§ Supplied information:
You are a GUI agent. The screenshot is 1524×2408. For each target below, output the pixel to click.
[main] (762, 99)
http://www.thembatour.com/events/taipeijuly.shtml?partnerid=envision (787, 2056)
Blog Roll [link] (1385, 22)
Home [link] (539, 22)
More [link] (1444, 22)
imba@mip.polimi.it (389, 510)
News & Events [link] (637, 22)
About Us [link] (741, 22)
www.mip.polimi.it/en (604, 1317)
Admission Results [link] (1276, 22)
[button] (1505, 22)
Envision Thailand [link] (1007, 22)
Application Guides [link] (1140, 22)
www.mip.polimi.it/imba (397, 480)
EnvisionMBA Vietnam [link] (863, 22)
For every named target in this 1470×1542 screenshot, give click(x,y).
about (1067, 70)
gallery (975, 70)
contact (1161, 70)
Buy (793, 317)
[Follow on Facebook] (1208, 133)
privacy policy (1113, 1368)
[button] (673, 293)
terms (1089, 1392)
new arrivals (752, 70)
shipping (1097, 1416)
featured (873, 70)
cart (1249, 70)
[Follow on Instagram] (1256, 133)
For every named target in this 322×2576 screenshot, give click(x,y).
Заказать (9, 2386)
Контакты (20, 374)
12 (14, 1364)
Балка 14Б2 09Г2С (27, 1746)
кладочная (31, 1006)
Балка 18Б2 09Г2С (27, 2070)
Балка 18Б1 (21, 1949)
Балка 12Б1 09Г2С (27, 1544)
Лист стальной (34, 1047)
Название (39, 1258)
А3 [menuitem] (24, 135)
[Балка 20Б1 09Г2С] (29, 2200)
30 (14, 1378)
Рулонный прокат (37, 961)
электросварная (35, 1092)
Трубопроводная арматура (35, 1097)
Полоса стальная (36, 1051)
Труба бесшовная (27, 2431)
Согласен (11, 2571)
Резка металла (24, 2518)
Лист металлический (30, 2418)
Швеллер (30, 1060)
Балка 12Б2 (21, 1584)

§ Task prompt: Write the records out again, character for character.

§ Response to the task:
You are a GUI agent. The screenshot is 1524×2408. For each target below, output the pixel to click.
[main] (762, 99)
http://www.thembatour.com/events/taipeijuly.shtml?partnerid=envision (787, 2056)
Blog Roll [link] (1385, 22)
Home [link] (539, 22)
More [link] (1444, 22)
imba@mip.polimi.it (389, 510)
News & Events [link] (637, 22)
About Us [link] (741, 22)
www.mip.polimi.it/en (604, 1317)
Admission Results [link] (1276, 22)
[button] (1505, 22)
Envision Thailand [link] (1007, 22)
Application Guides [link] (1140, 22)
www.mip.polimi.it/imba (397, 480)
EnvisionMBA Vietnam [link] (863, 22)
For every named target in this 1470×1542 screenshot, give click(x,y).
about (1067, 70)
gallery (975, 70)
contact (1161, 70)
Buy (793, 317)
[Follow on Facebook] (1208, 133)
privacy policy (1113, 1368)
[button] (673, 293)
terms (1089, 1392)
new arrivals (752, 70)
shipping (1097, 1416)
featured (873, 70)
cart (1249, 70)
[Follow on Instagram] (1256, 133)
For every named target in this 322×2576 screenshot, give click(x,y).
Заказать (9, 2386)
Контакты (20, 374)
12 (14, 1364)
Балка 14Б2 09Г2С (27, 1746)
кладочная (31, 1006)
Балка 18Б2 09Г2С (27, 2070)
Балка 18Б1 (21, 1949)
Балка 12Б1 09Г2С (27, 1544)
Лист стальной (34, 1047)
Название (39, 1258)
А3 [menuitem] (24, 135)
[Балка 20Б1 09Г2С] (29, 2200)
30 (14, 1378)
Рулонный прокат (37, 961)
электросварная (35, 1092)
Трубопроводная арматура (35, 1097)
Полоса стальная (36, 1051)
Труба бесшовная (27, 2431)
Согласен (11, 2571)
Резка металла (24, 2518)
Лист металлический (30, 2418)
Швеллер (30, 1060)
Балка 12Б2 (21, 1584)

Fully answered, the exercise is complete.